--- begin EXTRACT PROVIDED ---

Statistical Analysis for Education and Psychology Researchers

(Jeff_L) #1

5 Rather sophisticated and generally not necessary. It makes use of the iterative two-step,
expectation, maximization (E-M) algorithm to derive maximum likelihood estimates
for incomplete values (see Little and Rubin, 1987, for details and limitations).


Spurious values, that is values that are extreme but plausible i.e. within the allowable
range are more problematic than gross errors and need to be checked very carefully.
Extreme data values which are possible but not consistent with the remaining data are
called outliers. An outlier may be an error or a valid and influential observation. For
example, caseid 5 in the child1 data set on children’s reasoning ability has an outlier
observation for the variable Raven (see Figure 3.7). The value of this observation is 6
which is within range (1–7) but very different to the other data (twice as large as the next
nearest valid value). You may think that Caseid 4 has an outlier observation for the same
variable, here the Raven score is 9. However, this is an out-of-range value.
Both of these examples pose a dilemma, What should be done?
If the raw data had been checked and recording, transcription and typing errors had
been eliminated, the Raven value of 9 could be coded as a missing observation. However,
the Raven value of 6 is within range and, provided similar editing and transcription
checks had been made, I would suggest repeating any analyses with and without this
value in the data set. Provided interpretation of the findings were not radically different
for both analyses then it is not crucial whether or not the value is counted as valid or is
treated as missing. If, however, different conclusions are drawn depending upon whether
or not this variable is counted as valid, then this is an example of an influential
observation. You should interpret such data with care as the influential observations may
represent a different population to the majority of observations.

--- end EXTRACT PROVIDED ---

*PROBLEM TO WORK ON*
Which kinds of errors does the extract on handling extreme values say should be checked for and eliminated in the raw data? List all of them.

--- begin SOURCE MATERIAL ---

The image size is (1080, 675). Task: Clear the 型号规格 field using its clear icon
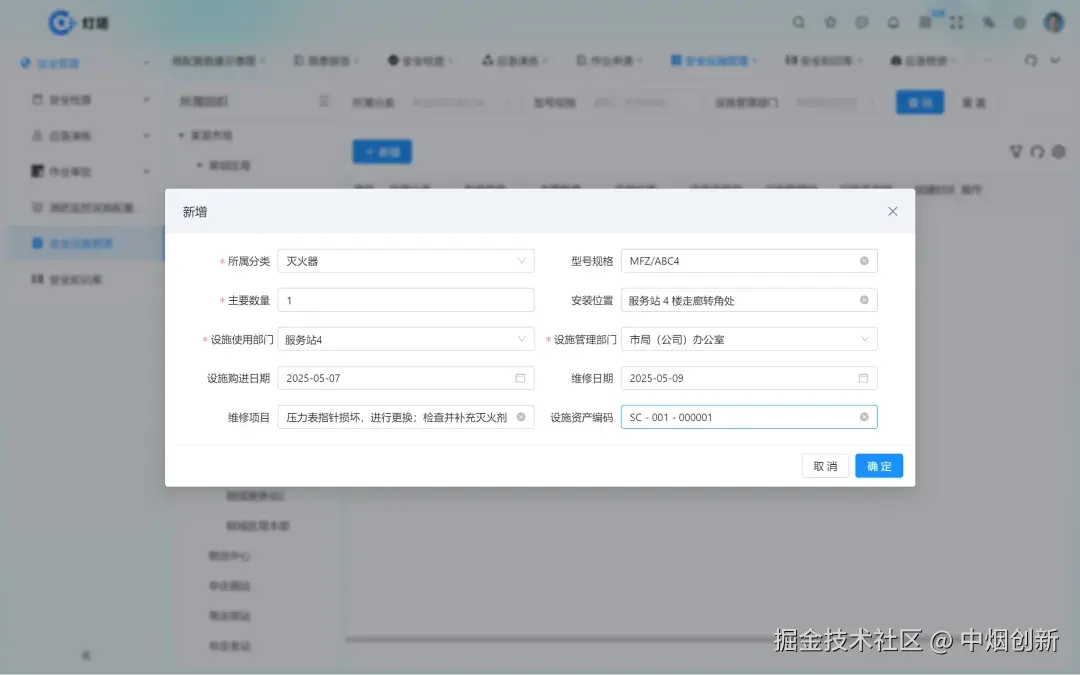[864, 260]
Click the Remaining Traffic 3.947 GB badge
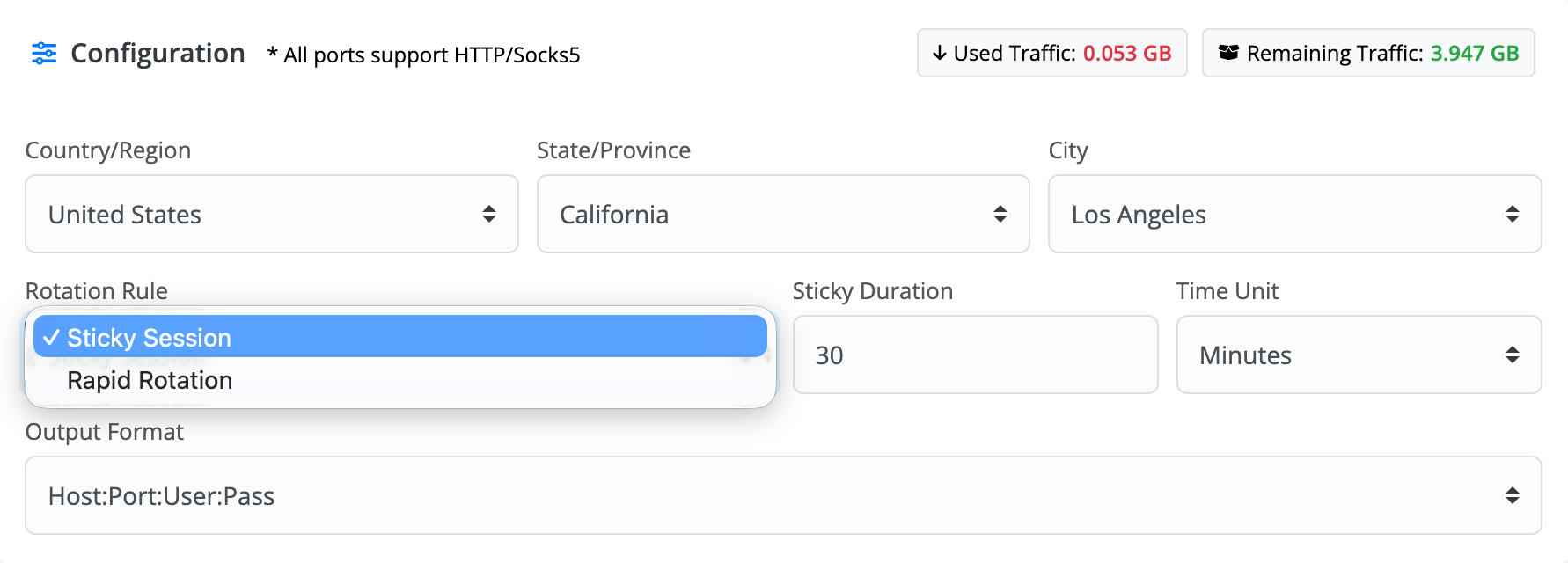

--- end SOURCE MATERIAL ---

*ANSWER TO THE EXERCISE*
Recording errors, transcription errors, and typing errors.